Ctrl-Alt-Degree: Rebooting the classroom for AI
Cheating or AI Literacy?
At a Glance: Earlier this month, New York magazine’s “Everyone Is Cheating Their Way Through College” article laid bare the widespread use of ChatGPT at universities. Most students rely heavily on chatbots, dulling the hard work that was key to mastering subjects. The traditional “do the work, earn a degree” path is cracking as assignment answers are one-click away. Professors are racing to update their approaches and teach the skills needed in an AI-based workplace.
AI Ate My Homework
AI has become a default at college. A 2024 survey found that 86% of students use AI tools like ChatGPT. Efforts to detect AI use are ineffective and bans have mostly resulted in students developing the ability to mask the use of AI in classwork.
Many compare the rise of AI chatbots to the calculator or Wikipedia, both of which were initially considered “cheating” but were eventually accepted. In contrast, Chatbots span nearly every academic domain. They also reason, generating answers to assignments from essays to programming to analysis.
Learning is hard! Struggling with essays or wrangling calculus problems is painful, but that pain is how we learn. When students use AI instead of doing the work, they often develop surface level knowledge but not enough to explain or build on it later. A 2024 Wharton study found that ChatGPT boosted homework scores by 48%, but when it was removed performance dropped to 17% below baseline, showing how little real learning actually took place.
An Expiring Contract
There has been an unspoken deal between students and universities. Students put in the work by going to class, doing homework, studying and passing exams. In return, they earn a degree, which combined with a GPA signals their ability for future employers.
AI chatbots threaten this contract by shortcutting the learning process. Students face a regular dilemma: should I grind through an assignment myself or get a quick answer from a chatbot? Teachers have a related challenge: how do I evaluate a student’s work product that may be AI-created? And institutions must evaluate: how do I ensure a degree carries weight in the marketplace?
Classroom 2.0
Teachers are adjusting to AI with quick fixes like in-person exams and personal or reflective assignments. Forward thinkers are encouraging chatbot use and adding things like virtual tutors, AI simulations and AI-based grading bots.
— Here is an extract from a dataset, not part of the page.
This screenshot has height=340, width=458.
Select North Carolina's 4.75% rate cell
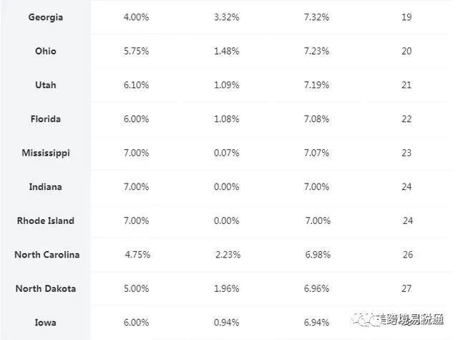[x=137, y=255]
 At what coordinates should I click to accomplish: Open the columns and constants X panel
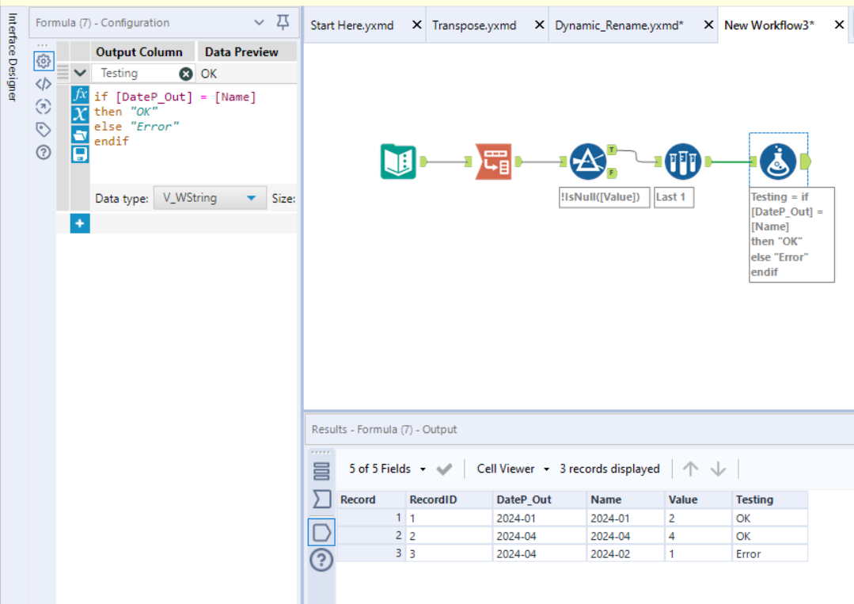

Some educators are asking the deeper question: what skills are needed where creation is a click away? As a baseline, humans need the knowledge and ability to verify AIs that often hallucinate. Beyond this, AI literate humans need to gather context, create ideas, think critically and synthesize perspectives across humans and AIs.
My take: A 21st century Gutenberg
Johannes Gutenberg’s printing press didn’t just upend European religion and science, it reshaped education. Students went from reciting and hand-copying manuscripts to reading textbooks and developing skills in interpretation and original thought. AI is poised to do the same. In the AI-enabled classroom, student work will increasingly shift from creating to verifying, ideating, critiquing and synthesizing.
Some professors are already blazing this path. At Wharton, Stefano Puntoni’s AI and our Lives class explores the complexities of human-AI relationship through the lens of behavioral science. At UNC, David Ringel had 200 students, many with no coding experience, build chatbots from scratch, helping them understand both the technology and its practical use. And at UW, Katie Gaertner complements her AI fundamentals course with an UNSupervised podcast spotlighting the school’s latest research on AI in business.
The next renaissance in education will be led by instructors like these who see AI not as a threat to learning, but as a tool to help students develop skills that matter most in a world reshaped by its power.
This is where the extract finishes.